Olá, leitores amigos do nosso blogue. Cá estamos de novo depois de algum tempo de silêncio. Não, não desistimos do nosso projeto mas os últimos tempos têm sido adversos para a frequência dos nossos textos. Por razões específicas (como poderão ter visto anteriormente), aumentadas por uma incapacitante, embora temporária, imobilização do braço direito (nada que o tempo não resolva); e por razões alargadas e genéricas que têm a ver, evidentemente, com o confinamento a que todos nos sujeitamos. Este recolhimento não nos impedirá, fisicamente, de escrever, mas havemos de concordar que nos limita a vontade e amortece o entusiasmo que sempre nos anima. É como se estivéssemos em guerra: ocupamo-nos, todos, com o essencial para existir, deixando de ver amigos, familiares, o mundo de uma forma geral. Esse mundo chega-nos apenas através de noticiários acabrunhantes, dolorosamente excessivos em pormenores de dor e sofrimento. Com apontamentos e relatos completamente inúteis. Arrasta-se por mais de uma hora o que podia ser dito e relatado em metade do tempo. E é pena, porque tresanda a despesas supérfluas e incompetência jornalística. Sabemos de conhecidos ou amigos que partem no meio desta turbulência e acredito que todos pensemos na pressão do nosso próprio quotidiano. Nada do que entra nos noticiários a que temos acesso, sem sair de casa, nos tem trazido um fôlego de tranquilidade e repouso. Pelo contrário, tudo o que nos envolve nos faz lembrar a “Guernica” de Picasso: a guerra em todo o seu esplendor. Sim, porque é de guerra que se trata. Estamos a vivê-la como, nas gerações mais recentes, nunca tinha sido vivida. Aguarda-se pela vacina quase como se fosse a “bomba atómica” que levou à capitulação e ao fim da II Guerra Mundial.
E nesta guerra temporal em que estamos envolvidos vamos olhando em volta e apreciando os despojos do que temos feito ou vivido. Cada um guarda os seus, embora as alternativas não sejam muito variadas. Ganhámos tempo para falar (só telefonicamente, claro) com os amigos que, por vezes, eram difíceis de encontrar. Estão todos em casa, a fazer o mesmo que nós. Também telefonam , claro, (para enorme alegria e reconhecimento das operadoras) e percorrem os mesmos caminhos do isolamento. As casas, mesmo para os que trabalham ativamente (e há muitos, felizmente), transformaram-se um pouco em abrigos de guerra. Amontoam-se os livros já lidos ou por ler, quase se “entopem” os canais de video, descobrem-se novos cantores e orquestras, revêem-se quase todos os clássicos para os quais não tínhamos, muitas vezes, todo o tempo para lhes dedicar.
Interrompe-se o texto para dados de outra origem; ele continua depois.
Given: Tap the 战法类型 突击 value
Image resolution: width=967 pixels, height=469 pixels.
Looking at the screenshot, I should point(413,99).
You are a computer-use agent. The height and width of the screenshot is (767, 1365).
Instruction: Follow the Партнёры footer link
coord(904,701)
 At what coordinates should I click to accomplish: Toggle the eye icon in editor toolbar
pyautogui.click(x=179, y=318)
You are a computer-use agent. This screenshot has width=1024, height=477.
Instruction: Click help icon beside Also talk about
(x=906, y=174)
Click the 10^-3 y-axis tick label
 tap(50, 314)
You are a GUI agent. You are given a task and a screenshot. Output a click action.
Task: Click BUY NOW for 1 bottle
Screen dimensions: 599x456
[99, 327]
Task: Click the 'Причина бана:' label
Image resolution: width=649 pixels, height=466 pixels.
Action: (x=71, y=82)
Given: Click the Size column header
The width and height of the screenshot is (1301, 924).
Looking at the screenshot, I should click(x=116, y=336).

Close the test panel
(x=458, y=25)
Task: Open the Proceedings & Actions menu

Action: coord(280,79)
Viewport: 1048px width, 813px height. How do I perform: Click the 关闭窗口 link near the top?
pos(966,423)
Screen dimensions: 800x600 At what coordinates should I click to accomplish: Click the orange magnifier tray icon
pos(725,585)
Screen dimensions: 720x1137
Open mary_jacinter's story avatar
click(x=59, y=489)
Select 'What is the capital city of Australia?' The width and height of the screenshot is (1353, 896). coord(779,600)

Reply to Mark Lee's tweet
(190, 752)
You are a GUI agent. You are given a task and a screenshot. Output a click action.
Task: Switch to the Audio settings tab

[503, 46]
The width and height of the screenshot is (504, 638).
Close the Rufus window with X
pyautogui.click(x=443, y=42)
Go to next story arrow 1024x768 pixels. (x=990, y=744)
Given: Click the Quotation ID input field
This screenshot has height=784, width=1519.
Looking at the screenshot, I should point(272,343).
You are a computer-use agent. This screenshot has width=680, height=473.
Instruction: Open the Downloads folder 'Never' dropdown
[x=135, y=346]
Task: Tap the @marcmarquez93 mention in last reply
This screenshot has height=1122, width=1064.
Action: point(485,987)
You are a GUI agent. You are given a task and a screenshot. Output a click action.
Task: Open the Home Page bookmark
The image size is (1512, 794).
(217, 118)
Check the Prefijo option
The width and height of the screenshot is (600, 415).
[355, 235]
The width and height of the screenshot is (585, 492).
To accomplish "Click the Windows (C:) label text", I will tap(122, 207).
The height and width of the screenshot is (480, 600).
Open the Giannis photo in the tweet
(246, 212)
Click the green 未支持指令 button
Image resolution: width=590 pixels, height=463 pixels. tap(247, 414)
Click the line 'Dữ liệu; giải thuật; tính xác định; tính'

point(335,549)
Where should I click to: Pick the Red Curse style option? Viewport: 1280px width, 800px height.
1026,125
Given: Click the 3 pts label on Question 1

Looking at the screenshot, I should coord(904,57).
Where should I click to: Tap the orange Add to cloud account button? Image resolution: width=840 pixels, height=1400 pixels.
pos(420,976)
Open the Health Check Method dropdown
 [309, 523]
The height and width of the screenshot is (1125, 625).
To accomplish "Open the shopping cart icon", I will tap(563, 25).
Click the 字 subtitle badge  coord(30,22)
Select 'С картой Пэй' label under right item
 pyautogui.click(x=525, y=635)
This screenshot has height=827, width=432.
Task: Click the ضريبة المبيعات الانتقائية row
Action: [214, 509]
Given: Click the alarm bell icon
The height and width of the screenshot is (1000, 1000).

Reviram-se vidas. Apesar de toda esta parafrenália de limitações poderão, talvez, retirar-se algumas lições importantes. A primeira é a de que, de uma forma geral, toda a humanidade passou a ser mais contida nos seus hábitos: passou a abdicar ou a secundarizar o supérfluo. A segunda é a de que o ser humano não controla o mundo, muito menos o universo. Este vírus, tal como milhões de outros que se conhecem ou estão por conhecer, transformam-nos e derrotam-nos de forma súbita e inesperada. Outra lição é a de que se torna cada vez mais urgente a humanidade valorizar-se em todos os seus domínios: da cultura e desporto, da ciência, das artes, das humanidades, para prevenir futuras e inevitáveis crises e, sobretudo, ter a capacidade de melhor as enfrentar e ultrapassar.
Desta terrível pandemia restam-nos os nossos despojos de guerra mas nunca reaveremos todos os que a pandemia levou. Resta-nos a força, a resistência e a esperança. Muita esperança.